*** Opening Data for this exercise ***

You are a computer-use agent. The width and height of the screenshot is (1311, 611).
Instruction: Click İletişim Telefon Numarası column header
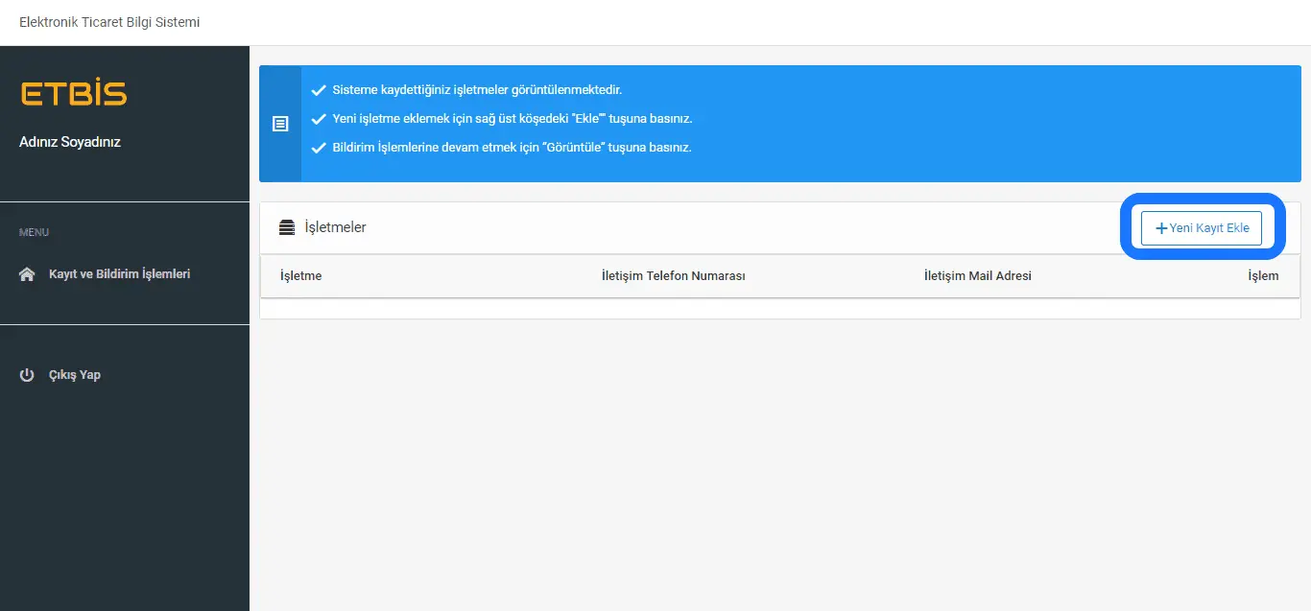(x=673, y=276)
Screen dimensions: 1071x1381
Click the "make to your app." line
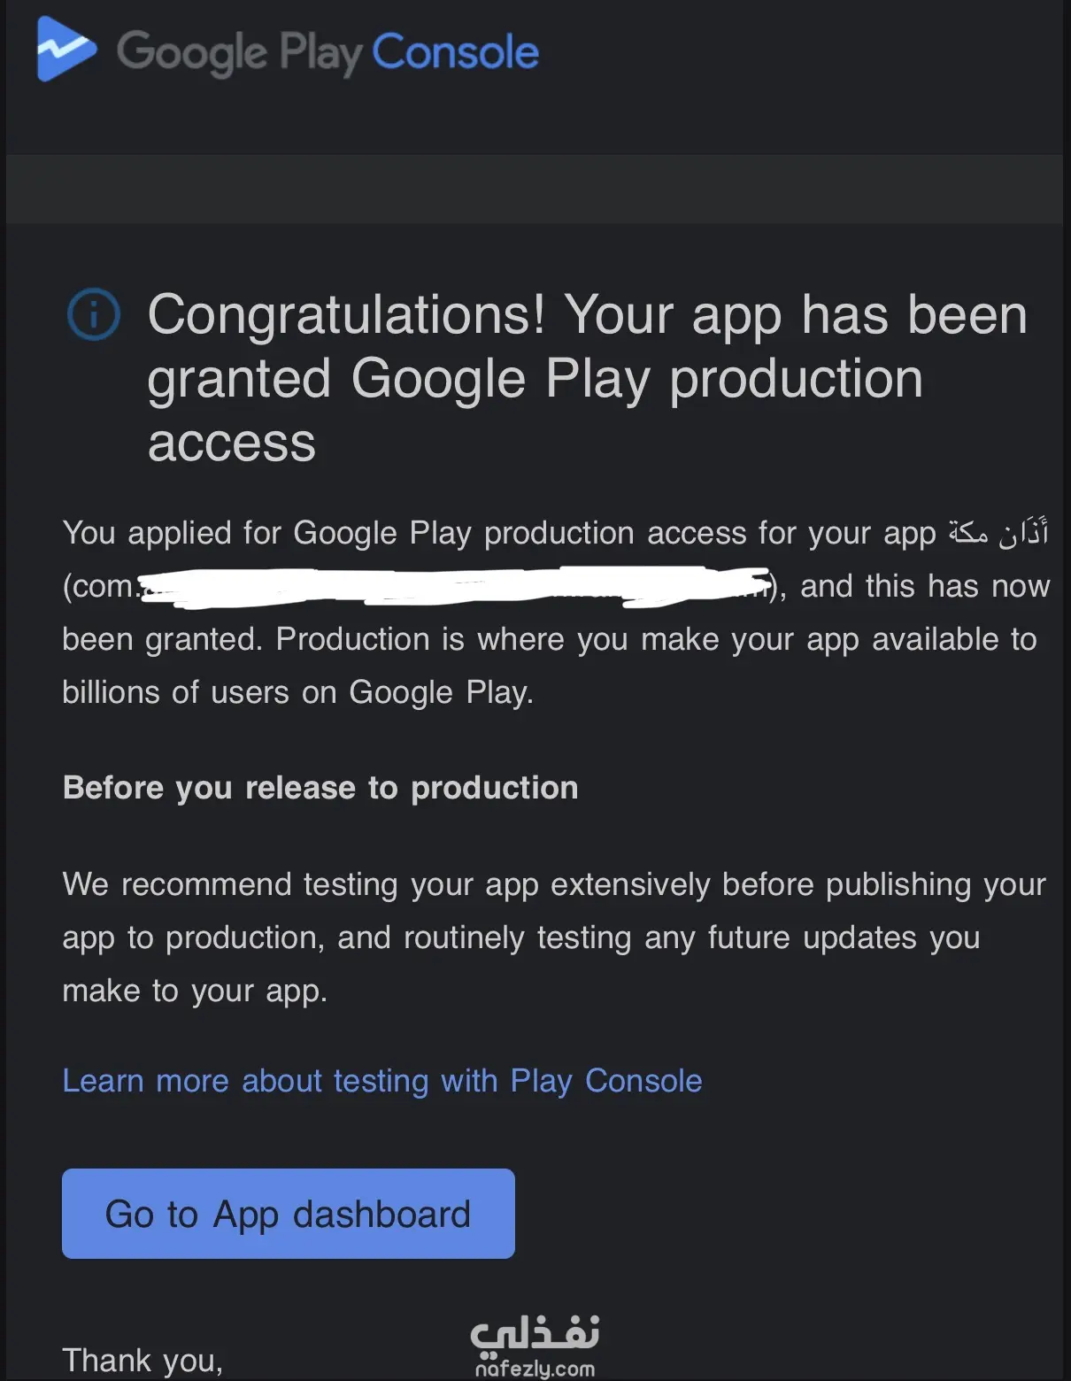tap(195, 991)
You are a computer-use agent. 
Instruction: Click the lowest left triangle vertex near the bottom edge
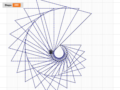coord(35,88)
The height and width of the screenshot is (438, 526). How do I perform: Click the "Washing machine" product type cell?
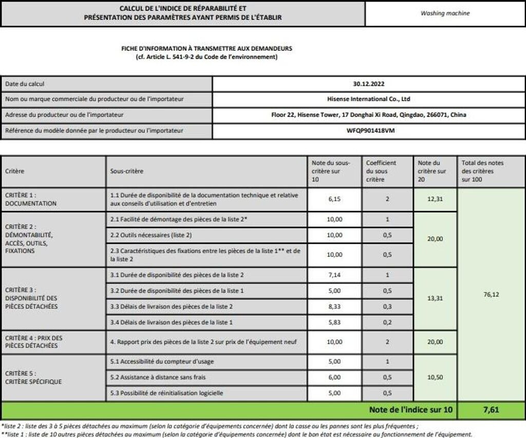click(x=445, y=13)
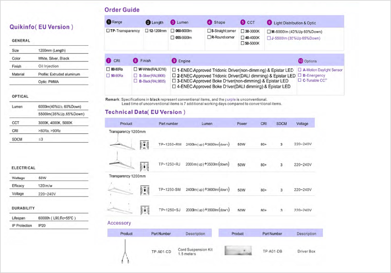Check the TP-Transparency checkbox
The image size is (391, 273).
pos(109,31)
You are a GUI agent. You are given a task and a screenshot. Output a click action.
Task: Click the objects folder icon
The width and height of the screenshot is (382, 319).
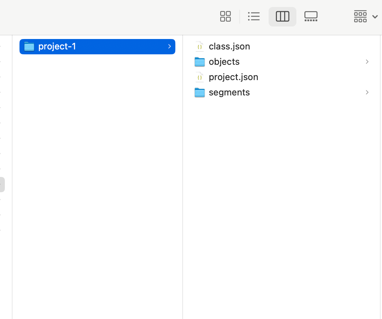pyautogui.click(x=199, y=62)
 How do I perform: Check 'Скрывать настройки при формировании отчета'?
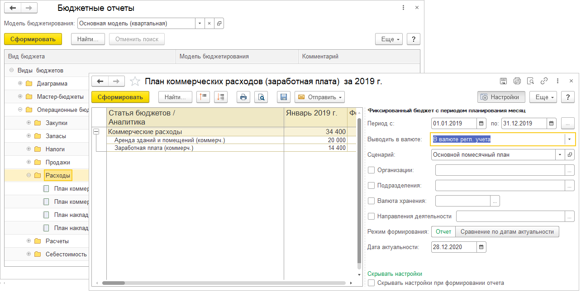point(371,283)
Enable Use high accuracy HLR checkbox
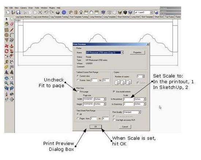Screen dimensions: 201x160 pyautogui.click(x=114, y=120)
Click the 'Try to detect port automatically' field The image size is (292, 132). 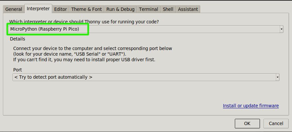(x=144, y=77)
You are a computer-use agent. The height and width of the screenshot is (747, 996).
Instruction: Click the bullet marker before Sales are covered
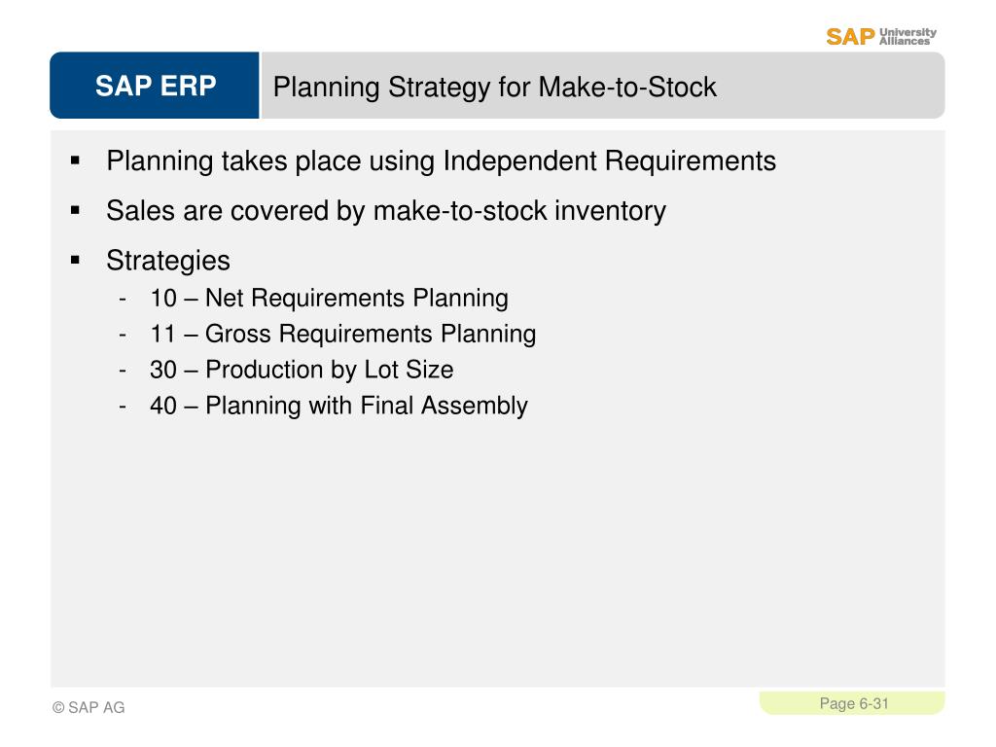76,210
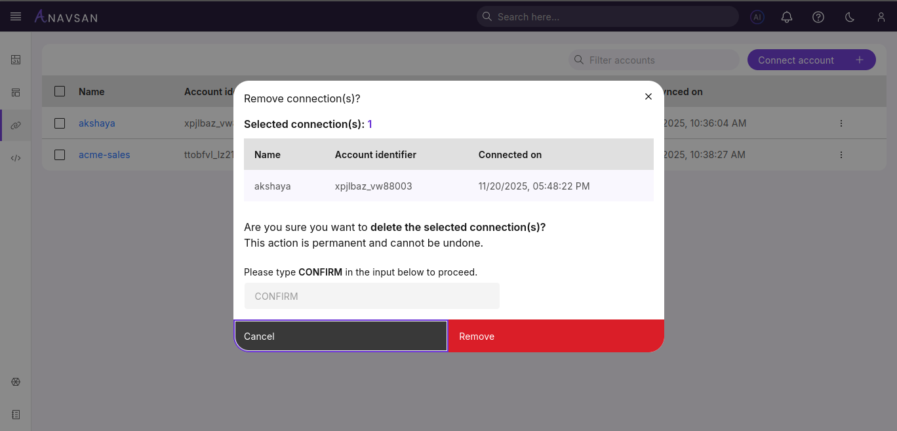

*** Closing Data for this exercise ***

# What the task requires:
Every line of the listing that includes "computer" must be shown.

# Output for this exercise:
You are a computer-use agent. The width and height of the screenshot is (1311, 611).
You are a computer-use agent. 
You are a computer-use agent. The height and width of the screenshot is (747, 996).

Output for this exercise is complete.